Collected data entries:
● ● ● ● ●
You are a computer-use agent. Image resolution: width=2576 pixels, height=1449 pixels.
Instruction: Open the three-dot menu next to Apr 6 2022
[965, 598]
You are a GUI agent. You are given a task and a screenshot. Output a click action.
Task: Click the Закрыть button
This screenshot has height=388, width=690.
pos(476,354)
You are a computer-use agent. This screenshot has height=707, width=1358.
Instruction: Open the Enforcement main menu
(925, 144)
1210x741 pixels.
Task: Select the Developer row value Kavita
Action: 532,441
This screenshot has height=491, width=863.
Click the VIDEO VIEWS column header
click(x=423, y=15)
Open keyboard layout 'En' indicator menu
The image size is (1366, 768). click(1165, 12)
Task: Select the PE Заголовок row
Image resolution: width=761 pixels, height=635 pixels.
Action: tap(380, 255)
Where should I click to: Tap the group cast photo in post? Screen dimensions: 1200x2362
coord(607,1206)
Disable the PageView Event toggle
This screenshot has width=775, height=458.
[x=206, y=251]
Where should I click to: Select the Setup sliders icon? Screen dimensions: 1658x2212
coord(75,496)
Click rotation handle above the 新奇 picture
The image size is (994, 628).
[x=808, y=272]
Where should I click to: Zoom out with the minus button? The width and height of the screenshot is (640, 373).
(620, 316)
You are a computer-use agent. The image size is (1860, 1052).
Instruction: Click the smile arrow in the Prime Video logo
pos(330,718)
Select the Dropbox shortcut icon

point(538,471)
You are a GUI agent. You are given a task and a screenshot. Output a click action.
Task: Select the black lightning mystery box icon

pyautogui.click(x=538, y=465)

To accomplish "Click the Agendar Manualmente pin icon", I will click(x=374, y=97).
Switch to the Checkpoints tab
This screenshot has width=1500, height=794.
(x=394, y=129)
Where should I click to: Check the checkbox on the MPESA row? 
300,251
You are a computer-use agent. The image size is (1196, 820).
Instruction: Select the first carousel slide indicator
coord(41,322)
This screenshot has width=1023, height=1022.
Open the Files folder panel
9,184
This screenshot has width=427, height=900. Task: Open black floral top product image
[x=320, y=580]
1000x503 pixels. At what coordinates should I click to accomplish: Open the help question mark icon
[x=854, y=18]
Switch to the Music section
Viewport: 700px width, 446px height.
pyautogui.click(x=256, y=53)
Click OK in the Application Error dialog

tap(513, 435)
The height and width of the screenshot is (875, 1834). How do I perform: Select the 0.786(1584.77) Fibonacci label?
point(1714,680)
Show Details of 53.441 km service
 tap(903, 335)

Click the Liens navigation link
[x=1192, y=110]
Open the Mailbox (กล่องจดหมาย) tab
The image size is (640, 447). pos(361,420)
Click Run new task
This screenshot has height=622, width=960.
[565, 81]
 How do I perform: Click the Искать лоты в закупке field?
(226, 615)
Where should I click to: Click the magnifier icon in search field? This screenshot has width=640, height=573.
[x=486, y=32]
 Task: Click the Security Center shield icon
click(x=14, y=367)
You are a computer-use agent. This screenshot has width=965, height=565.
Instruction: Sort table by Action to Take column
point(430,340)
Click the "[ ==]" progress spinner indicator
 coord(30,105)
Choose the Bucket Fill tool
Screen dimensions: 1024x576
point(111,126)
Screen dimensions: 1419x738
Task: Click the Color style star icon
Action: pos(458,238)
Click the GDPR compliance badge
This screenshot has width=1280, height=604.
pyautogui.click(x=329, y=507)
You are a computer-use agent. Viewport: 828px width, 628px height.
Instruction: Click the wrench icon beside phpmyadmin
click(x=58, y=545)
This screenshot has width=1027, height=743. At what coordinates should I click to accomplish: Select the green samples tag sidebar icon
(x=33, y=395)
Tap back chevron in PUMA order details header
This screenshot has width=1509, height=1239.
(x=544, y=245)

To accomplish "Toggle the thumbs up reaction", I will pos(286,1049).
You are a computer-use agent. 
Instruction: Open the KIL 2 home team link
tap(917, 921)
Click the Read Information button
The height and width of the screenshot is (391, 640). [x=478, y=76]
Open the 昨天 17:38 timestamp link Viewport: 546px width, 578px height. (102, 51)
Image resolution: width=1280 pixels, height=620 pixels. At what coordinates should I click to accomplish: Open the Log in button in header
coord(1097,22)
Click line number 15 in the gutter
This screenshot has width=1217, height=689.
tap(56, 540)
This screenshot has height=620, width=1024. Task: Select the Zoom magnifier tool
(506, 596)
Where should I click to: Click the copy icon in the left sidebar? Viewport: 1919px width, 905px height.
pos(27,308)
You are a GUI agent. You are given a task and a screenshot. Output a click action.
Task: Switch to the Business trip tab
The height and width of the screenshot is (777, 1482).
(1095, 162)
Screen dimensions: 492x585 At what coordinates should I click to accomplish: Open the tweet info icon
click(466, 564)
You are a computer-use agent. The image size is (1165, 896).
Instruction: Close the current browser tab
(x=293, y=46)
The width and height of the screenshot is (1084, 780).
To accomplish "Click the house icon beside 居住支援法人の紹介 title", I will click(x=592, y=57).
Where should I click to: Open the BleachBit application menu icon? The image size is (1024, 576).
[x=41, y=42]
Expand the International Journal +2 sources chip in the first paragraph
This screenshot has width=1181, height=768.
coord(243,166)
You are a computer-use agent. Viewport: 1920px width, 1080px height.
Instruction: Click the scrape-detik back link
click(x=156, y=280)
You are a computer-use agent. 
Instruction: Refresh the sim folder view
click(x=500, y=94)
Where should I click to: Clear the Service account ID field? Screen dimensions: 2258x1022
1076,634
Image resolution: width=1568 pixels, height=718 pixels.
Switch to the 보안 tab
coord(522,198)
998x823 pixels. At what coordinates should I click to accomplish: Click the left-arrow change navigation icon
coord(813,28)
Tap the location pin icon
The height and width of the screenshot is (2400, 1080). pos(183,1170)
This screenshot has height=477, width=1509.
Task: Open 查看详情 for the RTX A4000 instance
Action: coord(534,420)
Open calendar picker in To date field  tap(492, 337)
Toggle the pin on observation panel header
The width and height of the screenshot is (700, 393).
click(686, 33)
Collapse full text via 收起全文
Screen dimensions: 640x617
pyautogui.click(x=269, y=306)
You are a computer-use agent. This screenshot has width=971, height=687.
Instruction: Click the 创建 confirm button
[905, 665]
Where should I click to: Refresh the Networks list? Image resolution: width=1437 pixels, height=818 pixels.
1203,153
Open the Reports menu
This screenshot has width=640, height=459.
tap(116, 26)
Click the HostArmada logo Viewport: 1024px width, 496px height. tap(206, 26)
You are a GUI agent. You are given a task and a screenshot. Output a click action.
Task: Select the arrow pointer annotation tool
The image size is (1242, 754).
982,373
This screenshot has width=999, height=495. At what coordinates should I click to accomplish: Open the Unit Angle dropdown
● ● ● ● ●
Activity: Return only the lines above that run from the opening line through the line containing "has height=707, width=1358.", exactly as written.

Finished exercise:
You are a computer-use agent. Image resolution: width=2576 pixels, height=1449 pixels.
Instruction: Open the three-dot menu next to Apr 6 2022
[965, 598]
You are a GUI agent. You are given a task and a screenshot. Output a click action.
Task: Click the Закрыть button
This screenshot has height=388, width=690.
pos(476,354)
You are a computer-use agent. This screenshot has height=707, width=1358.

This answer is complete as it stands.